Just as the turkeys went into the oven, Creative Imperatives was able to confirm a fourth featured guest for this year’s festival. Many more specific details will be forthcoming, but while you are clearing your calendars to attend the terrific selection of presentations, performances, workshops, lectures, and discussions on Monday and Tuesday, be sure to leave room for one final event at 7:30 pm on Wednesday March 1 in Toland Theatre to meet CeCe McDonald.

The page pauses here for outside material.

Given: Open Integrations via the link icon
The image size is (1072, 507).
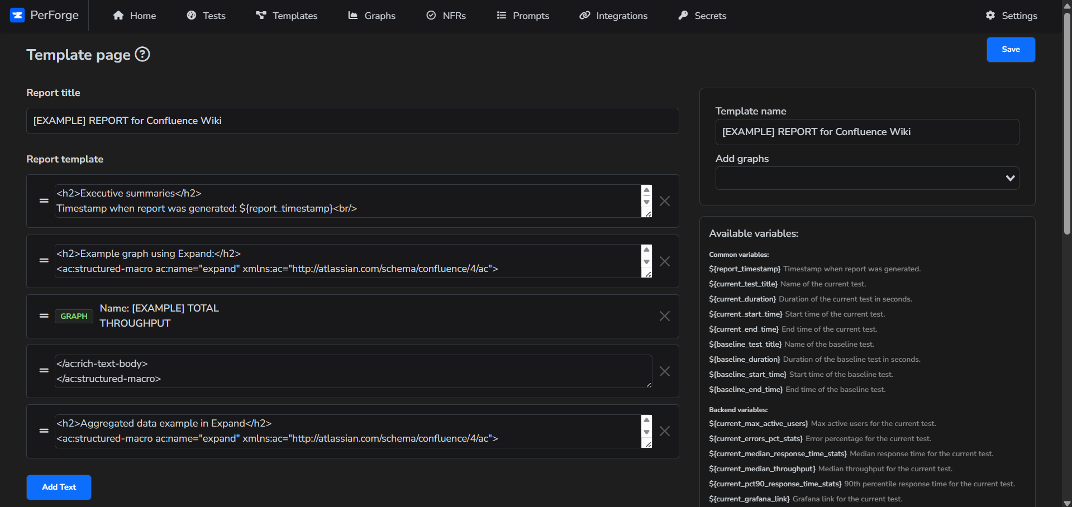Looking at the screenshot, I should point(584,15).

CeCe McDonald is an African-American transgender prison-reform activist. While on her way to the grocery store with friends in Minneapolis, Minnesota, she encountered a drunken group outside of a bar. When the group began taunting them with racial, homophobic and transphobic slurs McDonald took a stance that their hate speech would not be tolerated, and was assaulted with a shattered drinking glass across the face. The attack perforated her cheek and lacerated her salivary gland. McDonald defended herself against a second assailant with fabric shears, the only weapon she had. The assailant died. McDonald was arrested and imprisoned. After two months in prison, she finally received care for her wounds. Experiencing the inhumane treatment of prisoners firsthand, McDonald began speaking out against the criminal justice system. “Prisons aren’t safe for anyone, and that’s the key issue,” she said. For McDonald, the issue of safety included her status as a transgender female in a men’s prison. Transgender prisoners were assigned to prisons based on their sex at birth rather than their gender identity. The penal system frequently placed them in solitary confinement—a psychologically debilitating isolation—purportedly for the safety of the individual. The experience served to strengthen McDonald’s character and establish her resolve to become a transgender leader. Free CeCe, a documentary about her experiences, focused on the issue of violence against trans women of color. McDonald was released from prison in January 2014 after serving 19 months. In August 2014 she was awarded the Bayard Rustin Civil Rights Award by the Harvey Milk LGBT Democratic Club. (excerpted from LGBT History Month profile.)